= TRECHO DO TEXTO =
━━━━━━━━━━━━━━━━━━━━━━━━━━━━━━

Então o primeiro passo foi realmente conversar com todo mundo que tinha lá, sentar uma hora com cada pessoa e falar: “E aí, quem é você? O que está rolando?”. E as perguntas não eram iguais para todo mundo porque cada pessoa tem uma história de vida e a gente acaba falando sobre Pokémon com alguém e sobre Figma com outra pessoa, mas eu fiz uma pergunta igual para todo mundo que era: “Como você está se comunicando com outros designers?” e cada um falou: “A gente usa o Teams, a gente usa e-mail, a gente tinha um grupo de WhatsApp, a gente marca jogos no Discord”, e eu tentei entender: “Ok, como vocês se comunicam?” e a gente viu que a comunicação não tinha um canal padrão. Nem sei se tem que ter, mas acabou que não tinha canal padrão. Na minha primeira etapa dessa diplomacia foi entender como que todo mundo ali dentro se comunica para todo mundo poder xingar junto, falar bem junto; passei dois meses fazendo isso.

Depois veio a fase dois que era conversar com todos os gerentes de projeto, então tinha um monte de gerente de projeto, 30 gerentes de projeto para conversar com eles e falar: “Como vocês encaram o design? O que o design pode fazer por você? O que está acontecendo com o design?”. Me conta, fala mal, fala bem, mas me fala o que é pra depois poder entrar em contato e falar que tenho dois pontos de vista aqui.

Lógico que eu sempre estava acompanhado do meu diretor com quem eu me comunicava pra falar: “Está acontecendo isso e aquilo”, e ele sempre me falou o seguinte: “Eu te chamei aqui porque você entende mais do que eu entendo, então você tem que me dizer o que está acontecendo em termos de design”. Não é uma pessoa que é Analista de Sistemas que sabe o que está acontecendo com o design. Sempre nesses conflitos eu tento, diplomaticamente, ir lembrando daquele meme do Anakin com a princesa Padmé; você conversa com os stakeholders, você vê os dados – e ele fala de uma coisa chamada “negociações com o sabre de luz”. Então às vezes você tem que negociar com o sabre de luz.

━━━━━━━━━━━━━━━━━━━━━━━━━━━━━━

= EXERCÍCIO PROPOSTO 1 =
Resuma o trecho em duas frases.
= EXERCÍCIO PROPOSTO 2 =
De acordo com o trecho, quanto tempo foi dedicado à primeira etapa?
= EXERCÍCIO PROPOSTO 3 =
Reproduza do trecho tudo o que vai de "Depois veio a" até "de vista aqui.".
As entradas têm origem em outra fonte.

━━━━━━━━━━━━━━━━━━━━━━━━━━━━━━

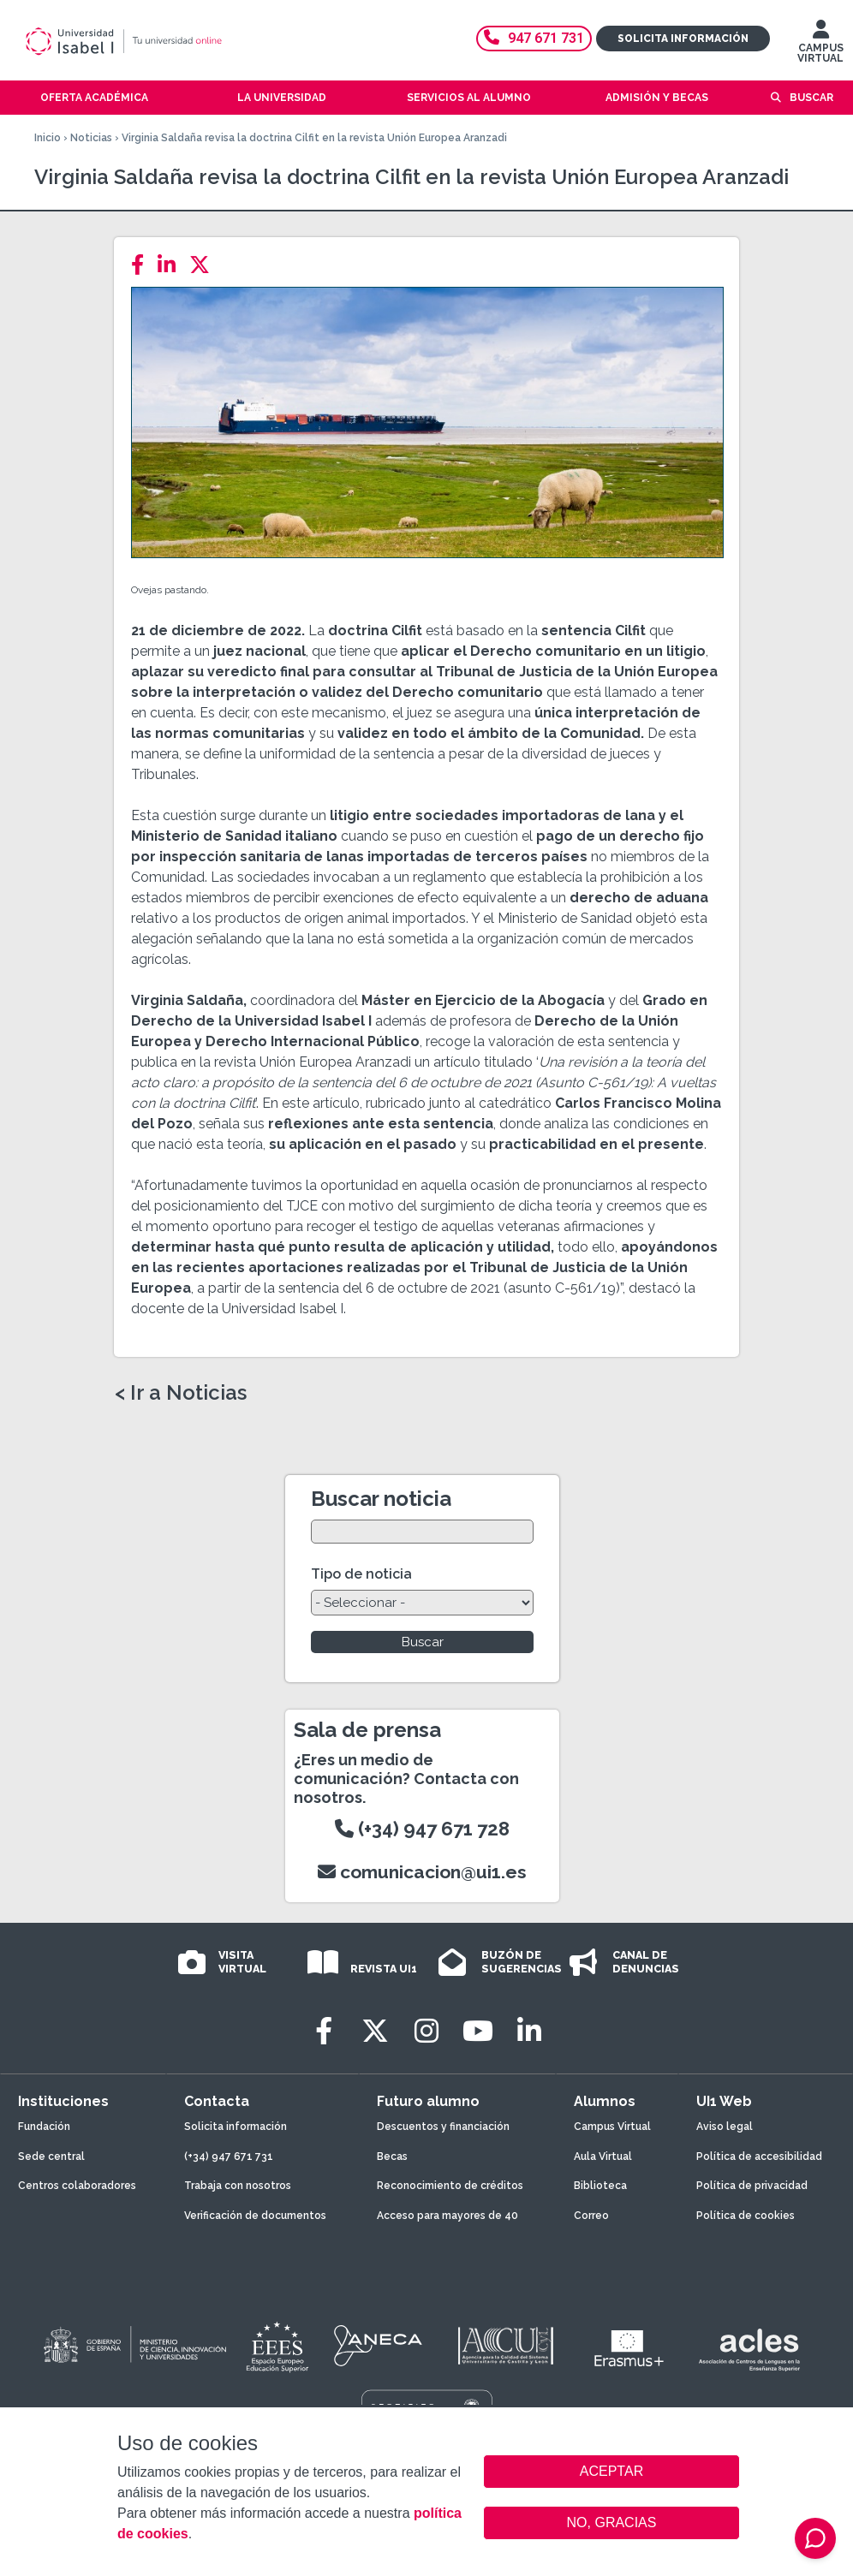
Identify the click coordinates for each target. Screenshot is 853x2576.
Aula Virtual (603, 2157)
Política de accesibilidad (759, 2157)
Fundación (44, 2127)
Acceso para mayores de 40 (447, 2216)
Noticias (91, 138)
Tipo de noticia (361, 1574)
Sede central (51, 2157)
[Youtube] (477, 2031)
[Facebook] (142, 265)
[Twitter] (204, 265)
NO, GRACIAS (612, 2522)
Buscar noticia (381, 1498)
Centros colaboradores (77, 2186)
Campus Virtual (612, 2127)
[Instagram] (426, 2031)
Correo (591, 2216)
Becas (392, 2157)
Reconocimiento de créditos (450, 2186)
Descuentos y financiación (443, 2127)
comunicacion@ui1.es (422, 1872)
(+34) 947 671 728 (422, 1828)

━━━━━━━━━━━━━━━━━━━━━━━━━━━━━━

= RESPOSTA DO EXERCÍCIO 1 =
A primeira etapa consistiu em conversar durante uma hora com cada pessoa da equipe, sempre com a pergunta sobre como se comunicavam com outros designers, o que mostrou que não havia um canal padrão de comunicação. Na fase seguinte, foram ouvidos 30 gerentes de projeto sobre como encaravam o design, com o acompanhamento de um diretor que esperava ser informado sobre o que acontecia em termos de design.

= RESPOSTA DO EXERCÍCIO 2 =
Dois meses.

= RESPOSTA DO EXERCÍCIO 3 =
Depois veio a fase dois que era conversar com todos os gerentes de projeto, então tinha um monte de gerente de projeto, 30 gerentes de projeto para conversar com eles e falar: “Como vocês encaram o design? O que o design pode fazer por você? O que está acontecendo com o design?”. Me conta, fala mal, fala bem, mas me fala o que é pra depois poder entrar em contato e falar que tenho dois pontos de vista aqui.